The Young and Successful Job SearchDan Schawbel
A recent New York Times article titled "American Dream Is Elusive for New Generation" created a massive buzz throughout the online world. The story, written by Louis Uchitelle, questioned young people's ability to share in the fabled American dream. It revealed discouraging statistics such as an unemployment rate of 14 percent for Millennials, ages 18 to 29. I've seen numerous other articles and blog posts in the past year with a negative outlook for a generation with so much promise.
But don't listen to all the bleak forecasts. Instead, get out there and jump-start your career. If you have talent, you can find opportunity. Here's my advice for entry-level professionals.
1. Think Internship, Even If You've Already Done One—or Two
Internships are crucial to a successful job search. The National Association of Colleges & Employers reported that 42.3 percent of 2010 graduating seniors with internship experience received at least one job offer. The smartest thing I did in college was take eight internships throughout the entire marketing field, from advertising to marketing research, at both large and small corporations. I worked at a small promotional products company in the operations department until I spoke up and started designing brochures for its clients. Instead of doing work that wasn't relevant to my major, I pursued other projects, where I could offer more value and do work I was passionate about.
I also recommend working for at least one "brand-name" company, such as GE (GE) or MTV (VIA), before you graduate, even if the internship doesn't come with a salary. During my job interviews I noticed that despite the amount of experience I was accumulating at the small firms I worked for, hiring managers were more interested in the big brands, such as Reebok (ADS:GR) and LoJack (LOJN), on my résumé. Why? They are already familiar with those companies and trust their reputations. From this experience, I learned that brands open doors.

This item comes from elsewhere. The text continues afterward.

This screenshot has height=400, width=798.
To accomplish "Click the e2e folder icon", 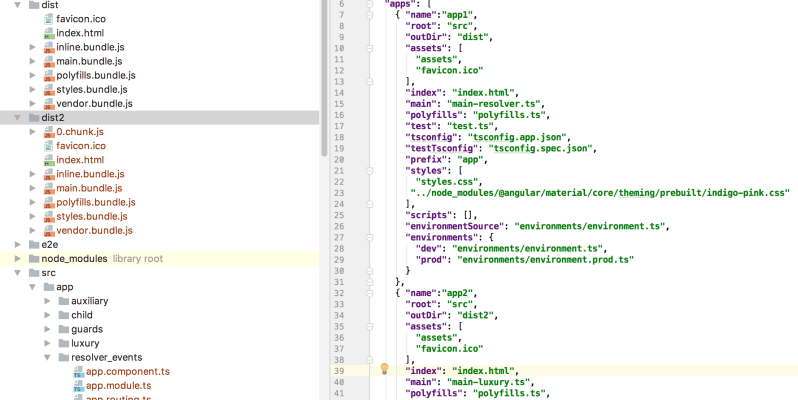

I received anywhere between $8 to $15 per hour from some of the internships, while others I did for course credit or completely gratis. Marketing internships are typically unpaid, while finance and accounting internships remunerate quite well. You need to invest in your long-term career, even if that means settling for less money now. One of my peers just graduated with a marketing major and got an internship instead of a full-time job. I guarantee that it's a career investment that will translate into future opportunities.
2. Go the Extra Mile with Your Online Presence
There's a very good chance that people are already looking for you online: According to 2009 Microsoft (MSFT) research, 78 percent of recruiters are using search engines and 63 percent are using social networks to conduct background checks on candidates. Almost 60 percent of companies have hired a candidate found through social networks, according to eMarketer, a New York-based marketing research company. Your first impression isn't a handshake anymore. It's your online presence that will decide the fate of your career. Sure, you already know about LinkedIn and Facebook. You should also be using online monitoring tools such as Google.com/alerts (GOOG), TweetBeep.com (for Twitter), and SocialMention.com. Via e-mail or feed reader alerts, these tools allow you to view articles, blog posts, and social media updates that contain your name. This way, you can find out what people are saying about you online so you can ensure that your reputation is untarnished.
You can minimize your chances of being bad-mouthed online by representing yourself accurately. Plenty of people lie on their résumés, embellishing the amount of experience they have and even making up fake names of companies they "worked" for. Every move you make is easily traceable by hiring managers. Remember that if you're a different person off-line from what you are online, you won't get the job anyway.
3. Treat Life as One Giant Networking Event
Did you know that most jobs occur through referrals? Employers would much rather hire someone they already know, like, and trust because an existing employee recommends him or her. Networking online via social networking sites isn't enough. You need to think of your every situation as a potential opportunity to network with another professional.
A good way to locate networking opportunities is to join a special interest group at Meetup.com. Or search through Eventbrite.com for community events that interest you and get involved. For every field and type of business, there exists a professional association—the American Marketing Assn., Meeting Professionals International, Entrepreneurs' Organization, etc. Joining such associations will give you access to people with intimate knowledge of the type of career path you're following.
You can make any social situation, such as a birthday party or a bar mitzvah, an occasion for networking, as long as you're subtle in your approach. Ask other guests what they do for a living and get them talking about their own professional experiences. This way, it will make it natural for them to ask what you do, and you can talk about your own job hunt, which just might spur them to refer you to others who can help. Don't get discouraged if people won't answer your e-mails or phone calls. Be persistent, and reach out to others until you get a positive response.
You have more resources at your disposal than you can imagine. Starting today, treat your job search like a full-time job, stay positive, network every day, and make sure your career choices reflect your long-term goals.